Europa bajo temperaturas extremas
La ola de calor ha afectado a varios países europeos, con récords de temperatura, noches más cálidas y condiciones peligrosas para personas con enfermedades crónicas, adultos mayores, niñas, niños y trabajadores expuestos al sol. Bélgica y Países Bajos también han reportado excesos de mortalidad vinculados al episodio, según el recuento citado por el medio británico.
Las altas temperaturas no solo elevan el riesgo de golpe de calor. También agravan padecimientos cardiovasculares y respiratorios, complican el descanso nocturno y aumentan la demanda de agua, energía y atención médica. En ciudades densamente pobladas, el efecto de isla de calor puede hacer que el peligro persista aun después de que baja el sol.
El problema se agrava cuando las viviendas no están preparadas para soportar temperaturas extremas. En muchas zonas de Europa, los edificios fueron diseñados históricamente para conservar calor durante inviernos largos, no para disiparlo durante veranos cada vez más intensos.
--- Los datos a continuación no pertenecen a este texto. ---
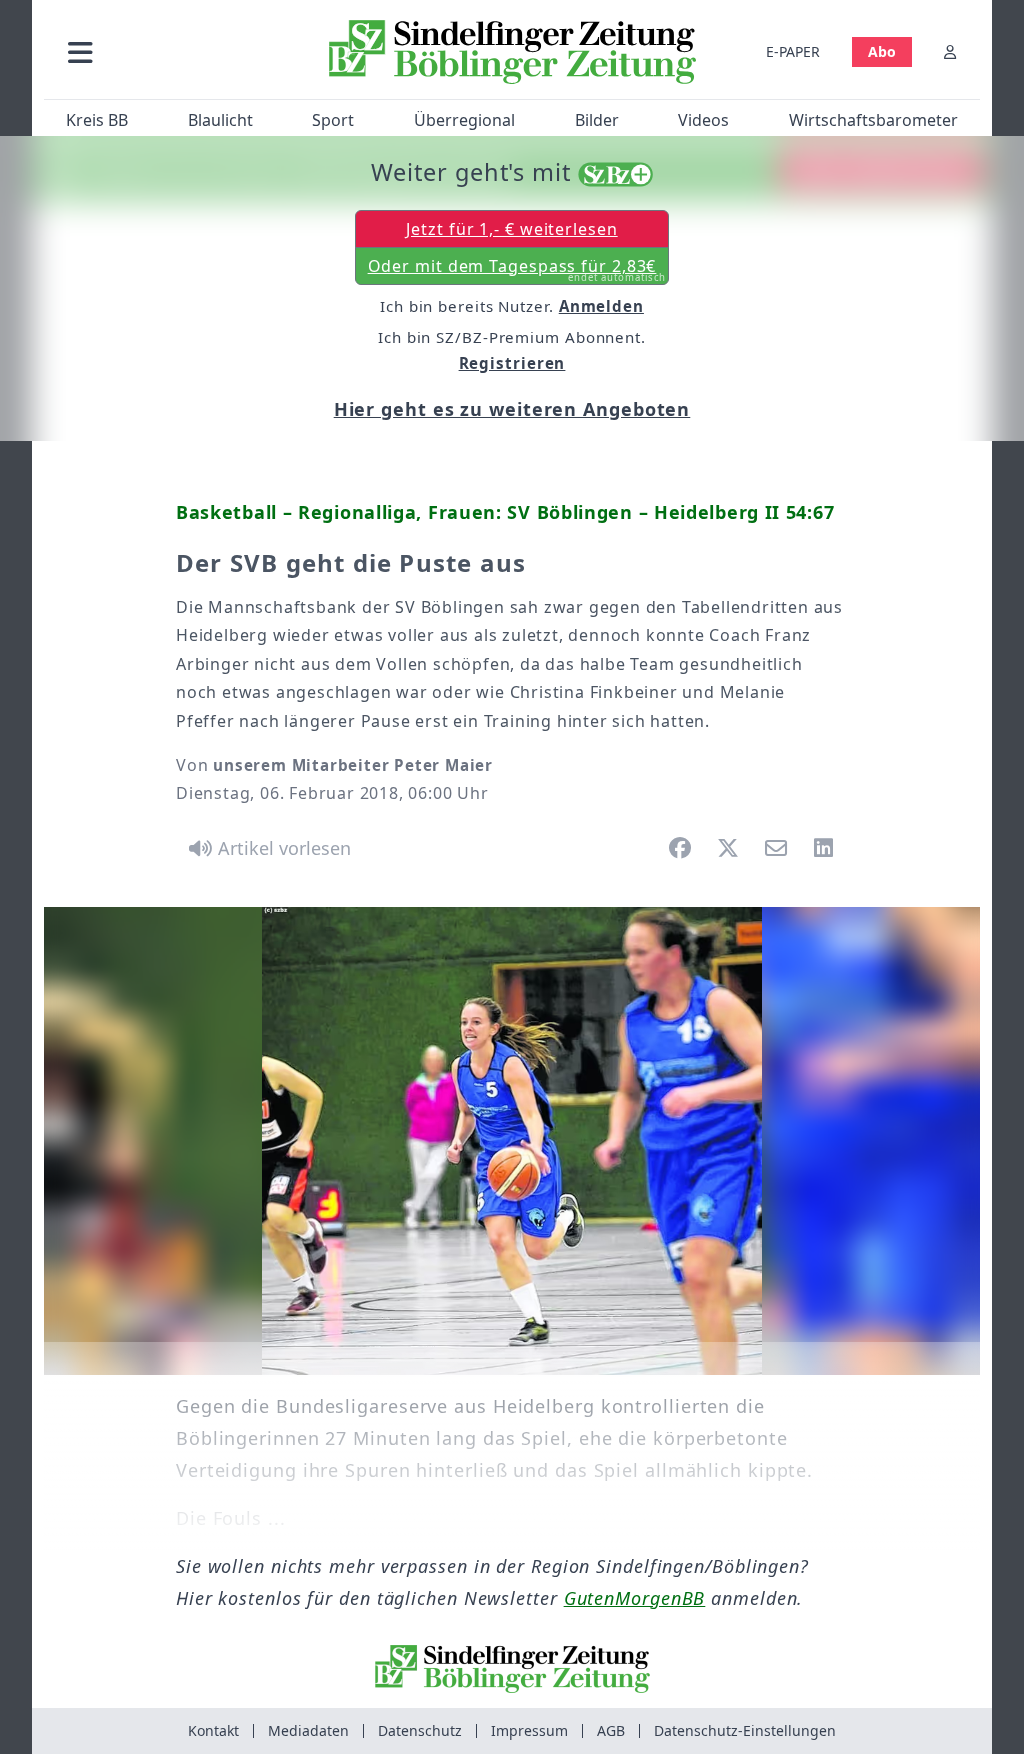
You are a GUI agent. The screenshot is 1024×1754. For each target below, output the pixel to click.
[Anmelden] (950, 51)
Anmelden (601, 306)
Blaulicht (220, 120)
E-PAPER (793, 51)
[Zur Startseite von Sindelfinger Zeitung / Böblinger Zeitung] (512, 52)
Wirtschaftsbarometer (873, 120)
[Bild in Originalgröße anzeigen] (512, 1141)
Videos (703, 120)
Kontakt (213, 1730)
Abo (882, 51)
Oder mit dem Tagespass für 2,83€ (517, 270)
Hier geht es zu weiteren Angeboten (512, 409)
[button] (179, 51)
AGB (611, 1730)
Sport (333, 120)
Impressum (529, 1730)
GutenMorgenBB (635, 1598)
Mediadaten (308, 1730)
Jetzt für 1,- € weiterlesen (511, 229)
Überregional (464, 120)
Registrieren (512, 363)
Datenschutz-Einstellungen (745, 1730)
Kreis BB (97, 120)
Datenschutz (420, 1730)
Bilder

Lección global para las ciudades
La emergencia europea deja una advertencia para otros países, incluido México: las ciudades necesitan planes de calor más sólidos, mapas de población vulnerable, refugios climáticos, campañas preventivas y sistemas de alerta temprana que lleguen a tiempo.
También se requieren acciones urbanas de mediano plazo, como más sombra, áreas verdes, viviendas mejor ventiladas y protocolos laborales para actividades al aire libre. La ola de calor en Europa demuestra que la adaptación ya no puede esperar a futuros escenarios; forma parte de la protección cotidiana de la vida.
Fuentes: The Guardian, Public Health France.